Além disso, após cortes anteriores, estão previstos 8 mil milhões de euros para o Fundo Europeu de Defesa e também 8 mil milhões de euros para o Mecanismo Europeu de Apoio à Paz (este último é um fundo extraorçamental, isto é, não faz parte do QFP). O primeiro reforçará a investigação e o desenvolvimento comuns das capacidades de defesa necessárias na Europa. O segundo permitir-nos-á reforçar o papel da Europa como garante da segurança, e também colaborar com os nossos parceiros para apoiá-los com formação e conselhos e, por vezes, equipamento militar. Ambas as propostas são essenciais para a credibilidade da Europa.
Ligação da coesão interna da Europa à sua missão externa
Todavia, não é só sob esta forma que o plano de recuperação proposto será útil para reforçar a nossa ação externa. A nossa capacidade para ultrapassar o grande choque resultante da epidemia causada pelo coronavírus influenciará significativamente a posição da Europa no resto do mundo.
Este novo choque surge apenas dez anos após a crise das dívidas soberanas. As persistentes dificuldades económicas e os internos debates políticos da última década enfraqueceram a posição da Europa no mundo. Esse mesmo período foi caracterizado por debates isolacionistas, pela multiplicação das tensões e conflitos na nossa periferia - na Ucrânia, no Sael, na Síria e na Líbia, etc. - e pela afirmação de potências com valores diferentes dos nossos à escala mundial. A tónica colocada nos problemas internos ajudou as potências no seu objetivo de dividir a União e limitou a nossa capacidade para desenvolver uma abordagem comum.
É essencial não repetir tais lutas internas nem alguns dos erros cometidos durante a crise anterior. Temos de superar esta crise em conjunto, para evitar que a nossa credibilidade fique comprometida e a nossa posição enfraquecida.

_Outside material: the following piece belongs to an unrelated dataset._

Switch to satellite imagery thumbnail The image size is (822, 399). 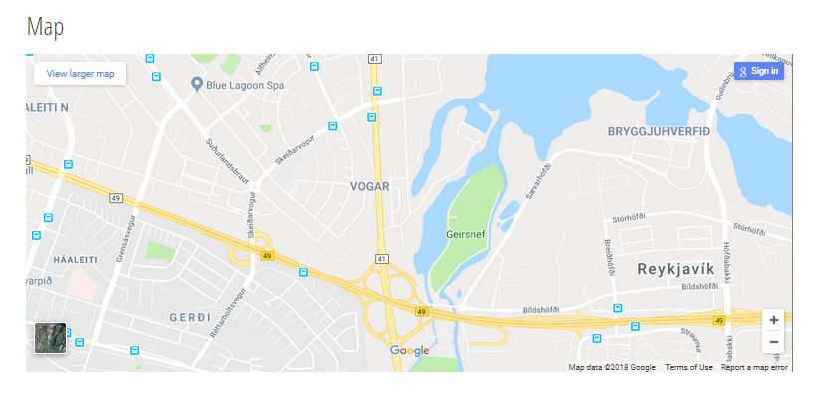tap(51, 338)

No início da crise do coronavírus, deparámo-nos com dificuldades significativas para coordenar as políticas nacionais de saúde. Contudo, a UE e os Estados-Membros deram uma vigorosa resposta económica e social à pandemia até agora. Sem esquecer que, embora muitas empresas e muitos cidadãos tenham enfrentado graves dificuldades, as sólidas redes de proteção social da Europa, sem paralelo no resto do mundo, atenuaram os efeitos imediatos da crise melhor do que em qualquer outro lado.
Não obstante, a questão está longe de estar resolvida. Por conseguinte, é aqui que intervém o instrumento Next Generation EU: o desemprego está a aumentar, o processo de recuperação será bastante lento em muitos países e setores e o risco de haver uma segunda vaga irá travar a atividade económica e o investimento. Tudo isto numa altura em que temos de acelerar a transformação das nossas economias para fazer face aos enormes desafios das alterações climáticas e da revolução digital.
Equilíbrio de poderes a nível mundial
A iniciativa Next Generation EU também nos dá a possibilidade de demonstrar que o nosso modelo social não nos permitiu apenas limitar os efeitos imediatos da pandemia mas também que esta provação aumentou a nossa coesão e solidariedade, ao mesmo tempo que nos permite mobilizar recursos significativos e preparar-nos melhor para os futuros desafios.
Devido às atuais tensões entre a China e os Estados Unidos, estamos perante uma batalha mundial em termos de comunicação, perante uma luta pela influência através de discussões sobre quem foi mais bem sucedido na gestão da pandemia causada pelo coronavírus.
Em suma, se o plano de recuperação for bem sucedido, não só reforçaremos a nossa União interna, mas também a credibilidade e a posição da Europa no resto do mundo.